From mboxrd@z Thu Jan  1 00:00:00 1970
From: James Smart <James.Smart@Emulex.Com>
Subject: Re: [RFC PATCH 2/4] scsi error: have scsi-ml call	change_queue_depth
 to handle QUEUE_FULL
Date: Tue, 16 Jun 2009 09:16:15 -0400
Message-ID: <4A379B1F.2070708@emulex.com>
References: <12427123671020-git-send-email-michaelc@cs.wisc.edu> <12427123683166-git-send-email-michaelc@cs.wisc.edu> <1242712369913-git-send-email-michaelc@cs.wisc.edu> <12427123692457-git-send-email-michaelc@cs.wisc.edu> <20090612124849.GA8017@schmichrtp.de.ibm.com> <4A368639.20701@cs.wisc.edu>
Mime-Version: 1.0
Content-Type: text/plain; charset="ISO-8859-1"; format=flowed
Content-Transfer-Encoding: 7bit
Return-path: <linux-scsi-owner@vger.kernel.org>
Received: from emulex.emulex.com ([138.239.112.1]:43558 "EHLO
	emulex.emulex.com" rhost-flags-OK-OK-OK-OK) by vger.kernel.org
	with ESMTP id S1753896AbZFPNQ1 (ORCPT
	<rfc822;linux-scsi@vger.kernel.org>); Tue, 16 Jun 2009 09:16:27 -0400
In-Reply-To: <4A368639.20701@cs.wisc.edu>
Sender: linux-scsi-owner@vger.kernel.org
List-Id: linux-scsi@vger.kernel.org
To: Mike Christie <michaelc@cs.wisc.edu>
Cc: Christof Schmitt <christof.schmitt@de.ibm.com>, "linux-scsi@vger.kernel.org" <linux-scsi@vger.kernel.org>, Andrew Vasquez <linux-driver@qlogic.com>


Mike Christie wrote:
>> This was called because of a "queue full" for one SCSI device.
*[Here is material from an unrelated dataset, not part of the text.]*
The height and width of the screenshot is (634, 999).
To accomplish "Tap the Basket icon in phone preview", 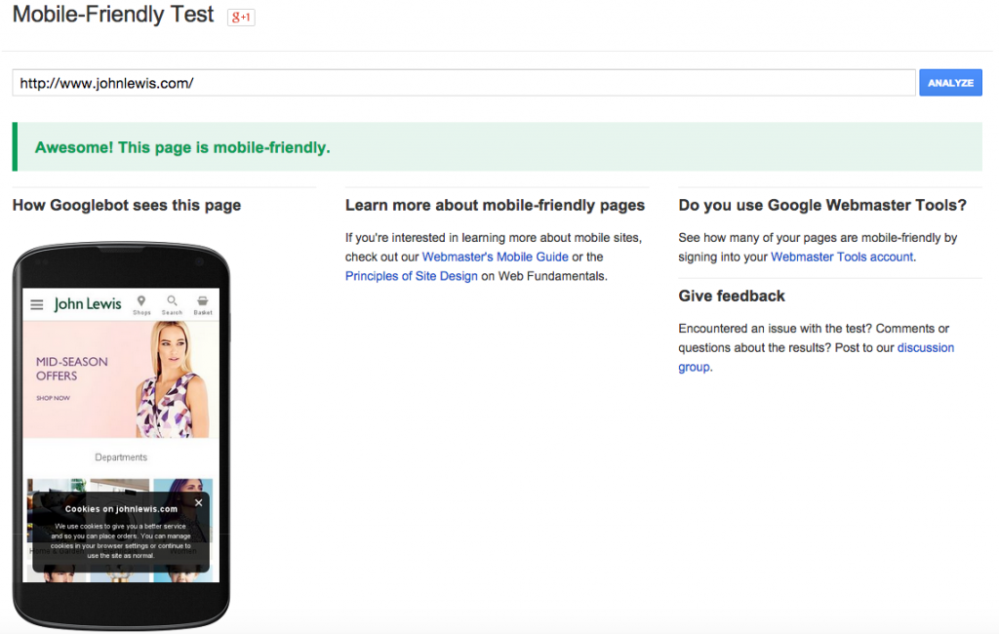I will click(x=202, y=304).
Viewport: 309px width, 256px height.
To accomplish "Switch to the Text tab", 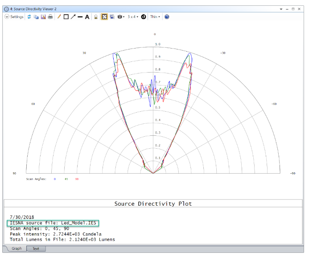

Why do
>> you decrement the queue depth for all SCSI devices on the same host
>> and not only for one device?
>>     
>
> It should actually do it for only the devices on the same target where 
> the problem occurred. I copied the code from lpfc and qla2xxx and cannot 
> remember the reason why this is done now.  I am ccing AndrewV and JamesS.
>
>   

Agree that it should be localized to the target and not propagated to 
all targets.   Our design issue was choosing how to apply the backoff - 
did a queue full on a single lun imply the entire target is full ?  
Thus, should we reduce all luns at that point, or only the lun that saw 
the queue full.   All depends on how fast you want to ramp down the 
overall situation and how biased things get on multiple luns..  And the 
same decision on the ramp up - to we raise everyone, or let the luns 
function independently.  Raising everyone too quickly recauses the 
issue, and why would one hot lun steal capacity/queuing depth for a slow 
lun ?  There's a lot of assumptions being made in this choice on what is 
the gating resource (the io capacity of the target being equally shared 
by all luns).

-- james s